- [Work request]:
Return the data below in full and exactly, except that the pictures are dropped.

- [Material provided]:

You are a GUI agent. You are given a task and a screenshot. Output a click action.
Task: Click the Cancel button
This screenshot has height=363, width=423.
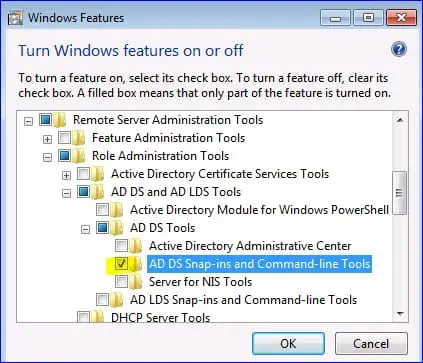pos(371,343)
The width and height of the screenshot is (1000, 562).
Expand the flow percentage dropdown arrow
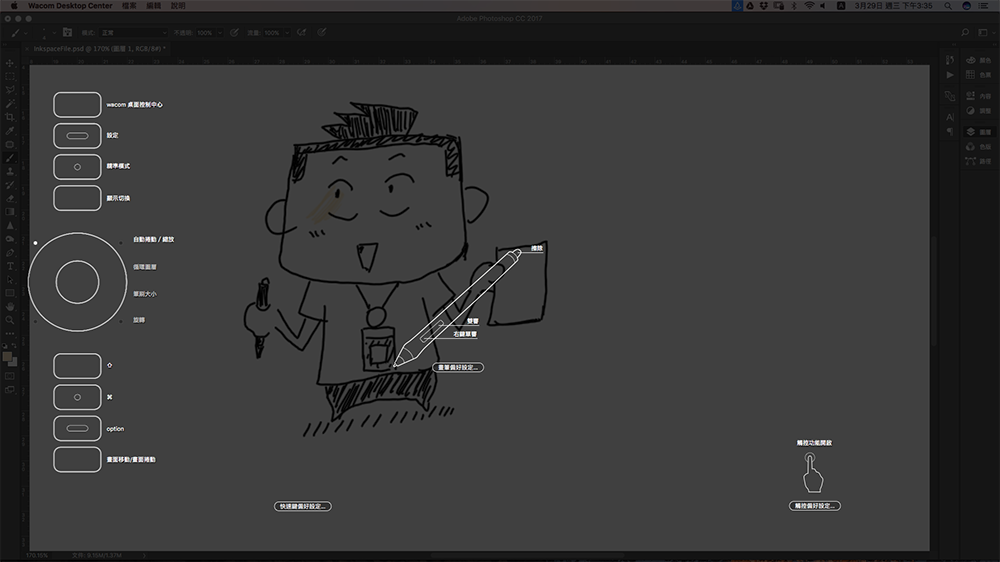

- [The completed task]:
You are a GUI agent. You are given a task and a screenshot. Output a click action.
Task: Click the Cancel button
This screenshot has height=363, width=423.
pos(371,343)
The width and height of the screenshot is (1000, 562).
Expand the flow percentage dropdown arrow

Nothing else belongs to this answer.